Nouveau régime, mêmes méthodes
Sous Moubarak, l’Egypte ne comptait qu’une vingtaine de partis politiques, tous soumis à de nombreuses restrictions. Après la révolution, le pays connaît la création d’une quarantaine de partis politiques. Pour Hafez Abou-Seada, président de l’Organisation égyptienne des droits de l’homme, « le nouveau régime adopte la même politique que celui qui l’a précédé, en laissant faire ses partisans, lorsque ceux-ci reprochent à l’opposition athéisme et trahison ». Même avis chez le mouvement des jeunes du 6 Avril qui, dans un communiqué, affirment que « Morsi et les Frères musulmans ne se préoccupent pas de restructurer le pays, ils s’intéressent plutôt à dominer le pays et à exclure toute opposition, aidés par leurs partisans ». Un fait avéré avec le rassemblement des manifestants islamistes devant la Haute Cour constitutionnelle qui cherchait à empêcher les juges de se prononcer sur la validité du Conseil consultatif (Chambre haute du Parlement) et de l’assemblée constituante, ou encore devant la Cité des médias sous prétexte de vouloir la « purifier ».
« Le régime ferme les yeux comme si rien ne se passait, signe de son consentement », poursuit Seada, qui énumère le nombre de procès pour diffamation intentés contre des journalistes opposés au président, la fermeture de 2 chaînes satellites et l’incendie du siège du parti néo-Wafd et de son journal.

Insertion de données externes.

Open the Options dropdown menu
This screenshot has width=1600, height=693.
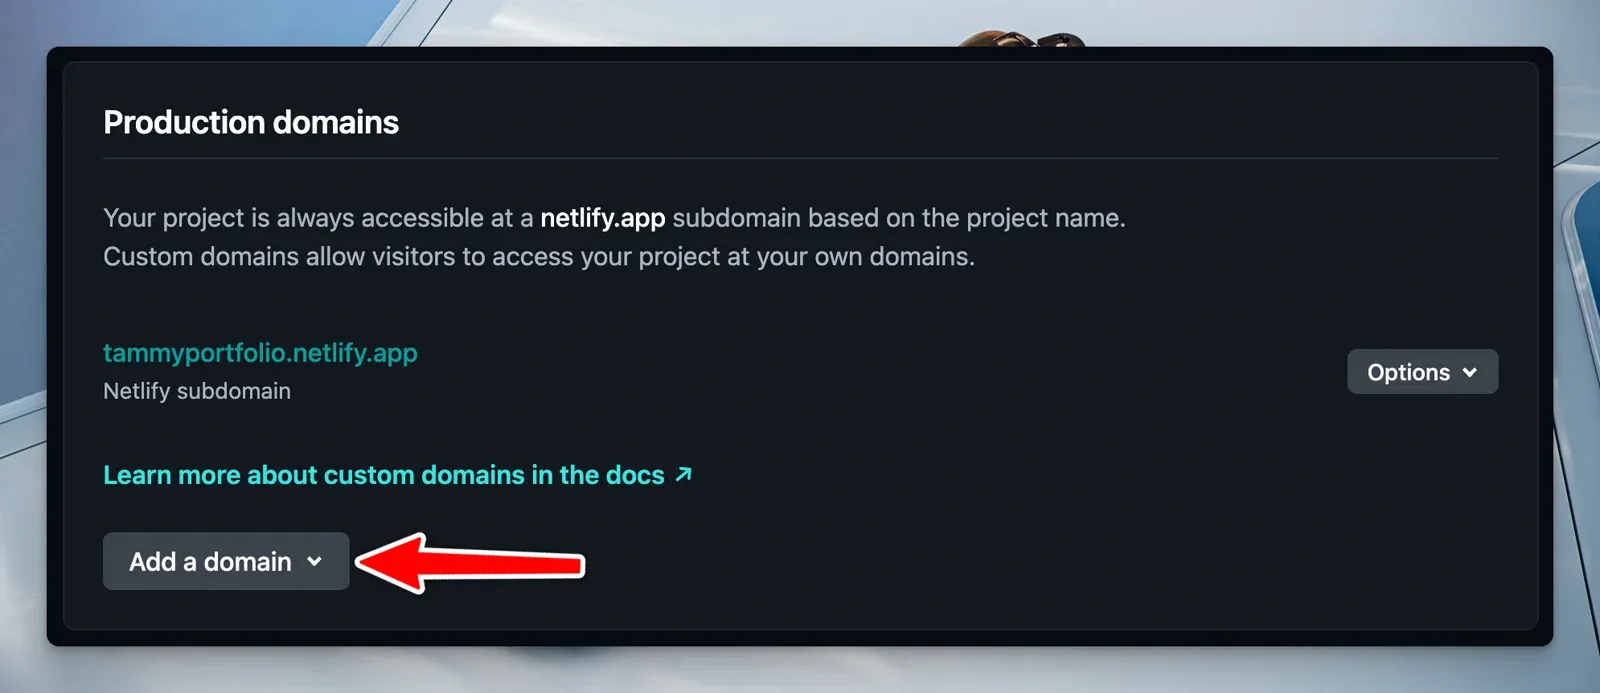[x=1421, y=372]
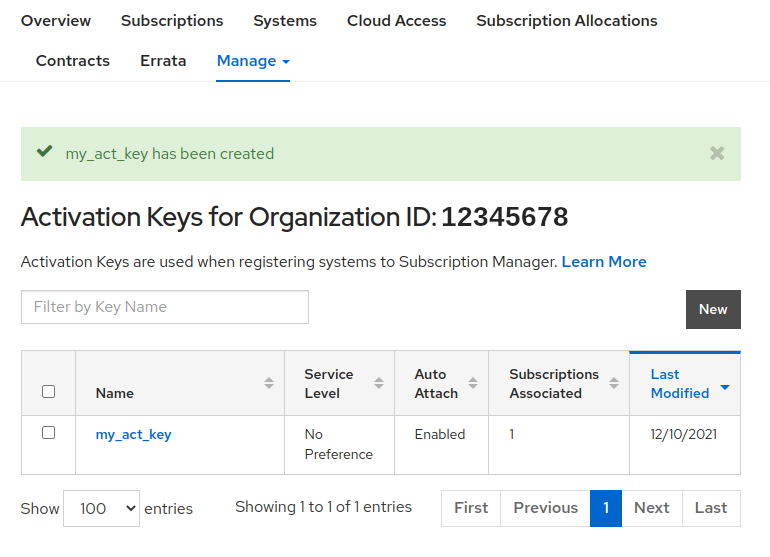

Appels à la désobéissance civile
Par ailleurs, les grèves et les manifestations n’ont jamais été aussi nombreuses. Elles touchent toutes les professions, des simples employés aux magistrats, et exigent le plus souvent des augmentations de salaires et l’embauche définitive des emplois précaires. On assiste en outre à des blocages de rues et de voies ferrées, à des appels à la désobéissance civile, à des occupations d’institutions publiques : des actes qui étaient strictement interdits sous le régime de Moubarak où l’état d’urgence régnait depuis une trentaine d’années. « Aujourd’hui, les citoyens ont recours à ces méthodes pour forcer le régime à faire marche arrière, à obtenir une partie de leurs revendications et à défendre celles de la révolution pour lesquelles des centaines de personnes sont mortes », souligne Seada, tout en dénonçant le projet de loi sur le droit à manifester qui va imposer « des mesures strictes visant à interdire dorénavant les manifestations nuisant à l’ordre public ».
Saisissant bien que leur mission est loin d’être achevée, les révolutionnaires ont rendez- vous le 25 janvier sur la place Tahrir et les mêmes slogans vont retentir : « Pain, liberté, justice sociale » ... dans l’attente d’une réponse concrète.